Biertrinker wissen: Ein Schluck kühles Bier an einem heißen Sommertag kann herrlich erfrischend sein. Aber kann es auch CO2-neutral gebraut werden? Daran hat sich eine rechtliche Debatte entzündet.

Was ist passiert? Ein Werbespot, der eine idyllische Naturlandschaft zeigt; Wanderer, die die frische Bergluft genießen, und dann ein nachhaltiges Bier, das den Durst stillt und zugleich CO2-neutral gebraut wird – so wird es am Ende des Spots eingeblendet. Auch auf dem Flaschenetikett findet sich der Hinweis auf den CO2-neutralen Brauprozess. Der Verein für Konsumenteninformation (VKI) kritisiert, dass dies nur ein Teil der Wahrheit sei. Das Brauen sei nur ein Aspekt der Wertschöpfungskette, und auch die Erzeugung der erforderlichen Rohstoffe, der Transport und die Kühlung des Bieres verursachten einen CO2-Fußabdruck, so der VKI. Die Werbeaussage sei für die Kunden daher irreführend, weshalb Klage erhoben wurde.

Irreführende Werbung?

Bei der Beantwortung der Frage, ob es sich um eine irreführende Werbeaussage handelt, muss zunächst eine Reihe von Punkten geklärt werden: Wie verstehen durchschnittlich informierte und verständige Interessenten für das Produkt die Werbeaussage? Entspricht dieses Verständnis, das in der Werbung vermittelt wird, objektiven und belegbaren Tatsachen? Und wäre eine nach diesem Kriterium unrichtige Angabe geeignet, die Interessenten zu einer Kaufentscheidung zu veranlassen, die sie sonst nicht getroffen hätten?

■ Gegebene Zeilen
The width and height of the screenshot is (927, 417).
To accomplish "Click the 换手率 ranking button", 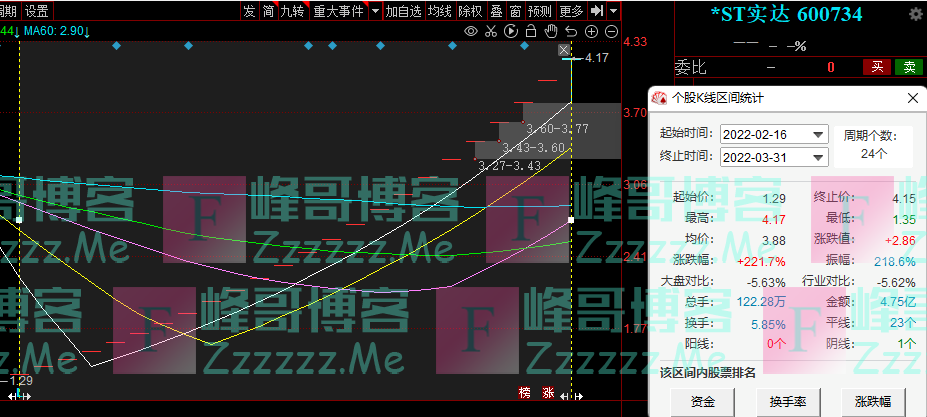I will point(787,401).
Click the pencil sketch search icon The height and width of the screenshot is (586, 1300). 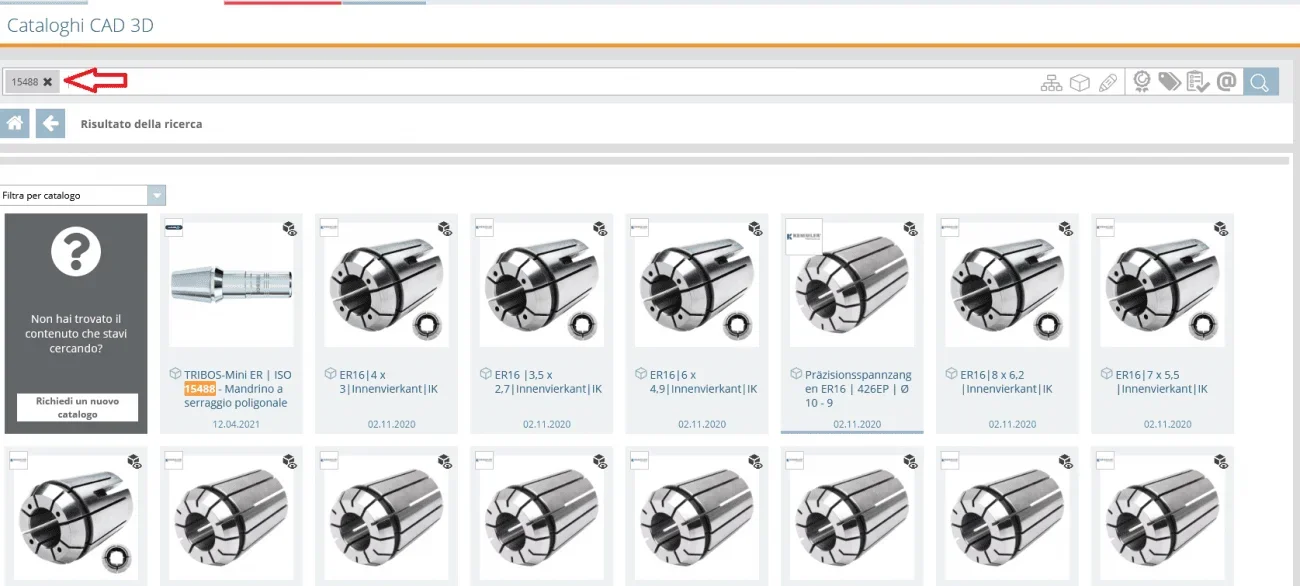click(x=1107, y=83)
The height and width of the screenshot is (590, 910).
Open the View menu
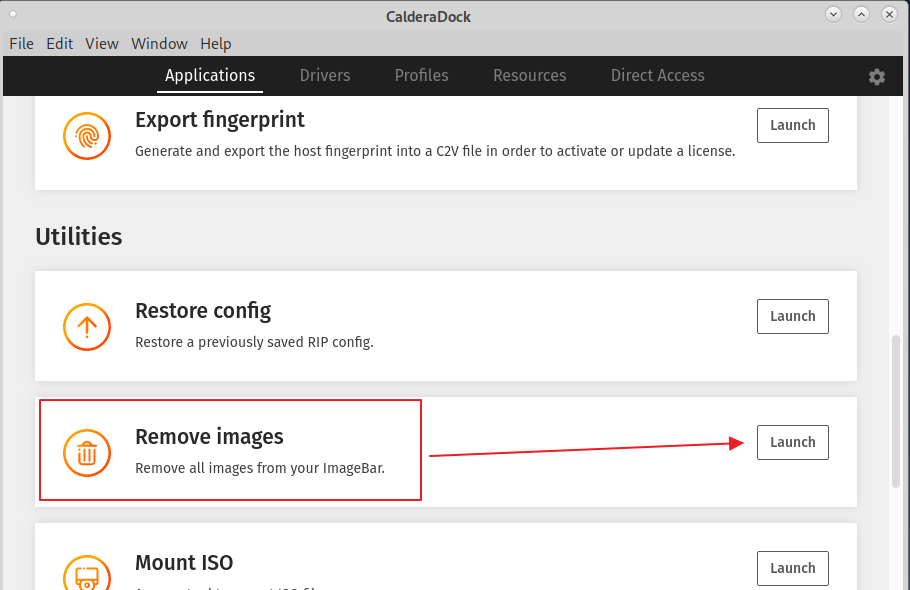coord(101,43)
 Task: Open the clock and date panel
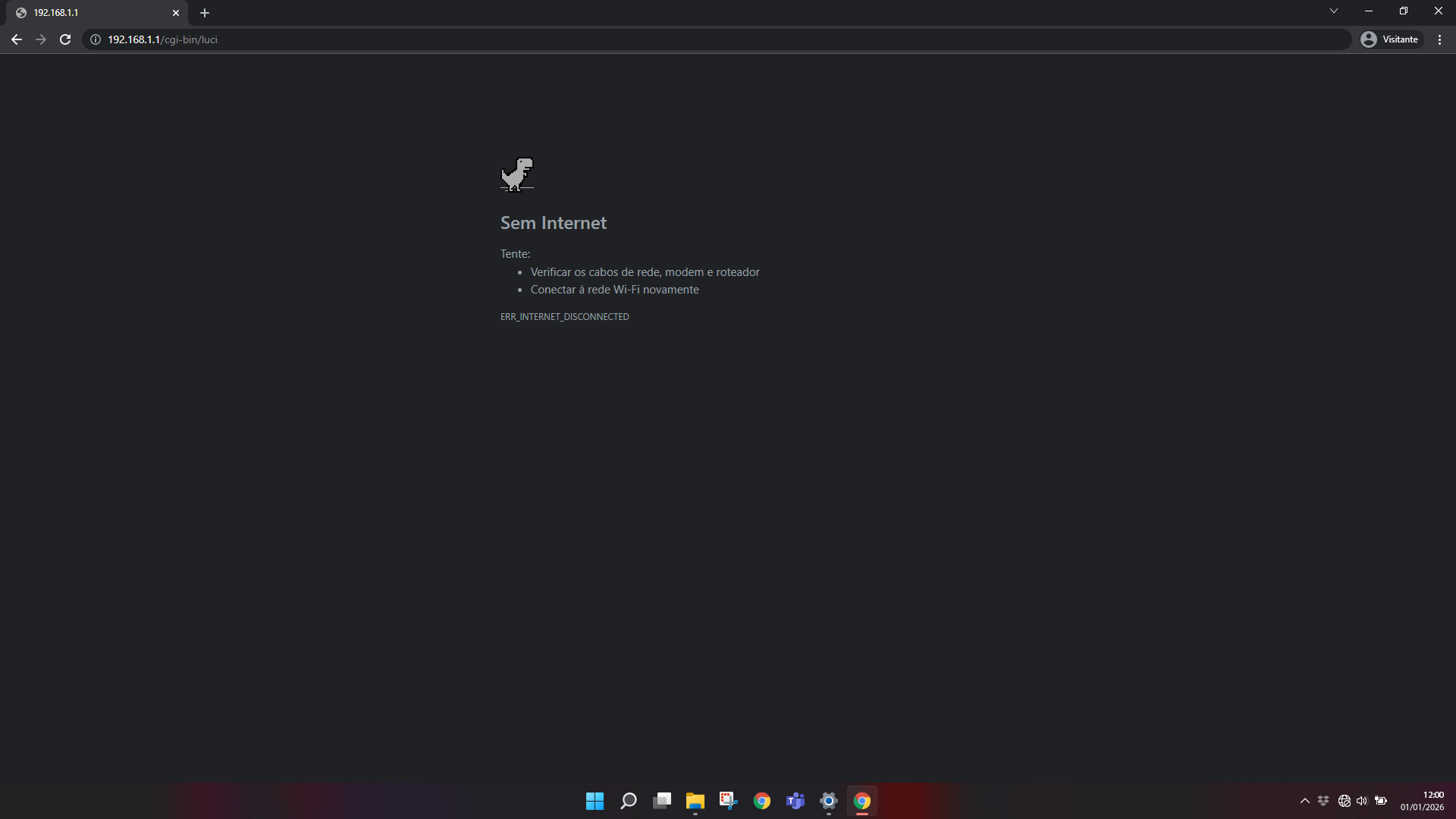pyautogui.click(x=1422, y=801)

■ Gestellte Aufgabe
Gib den Absatz im Text über das CO2-neutral gebraute Bier, der mit „Was ist passiert?“ beginnt, als Stichpunktliste wieder und behalte dabei seine wichtigsten Fakten bei. Die Zeilen werden hier nicht benötigt.

■ Ergebnis der Aufgabe
- Ein Werbespot zeigt eine idyllische Naturlandschaft mit Wanderern und ein nachhaltiges Bier. Am Ende wird eingeblendet, dass das Bier CO2-neutral gebraut wird.
- Auch das Flaschenetikett weist auf den CO2-neutralen Brauprozess hin.
- Der Verein für Konsumenteninformation (VKI) kritisiert, dass dies nur ein Teil der Wahrheit sei.
- Laut VKI ist das Brauen nur ein Aspekt der Wertschöpfungskette. Auch die Erzeugung der Rohstoffe, der Transport und die Kühlung des Bieres verursachen einen CO2-Fußabdruck.
- Die Werbeaussage sei daher für die Kunden irreführend, und deshalb wurde Klage erhoben.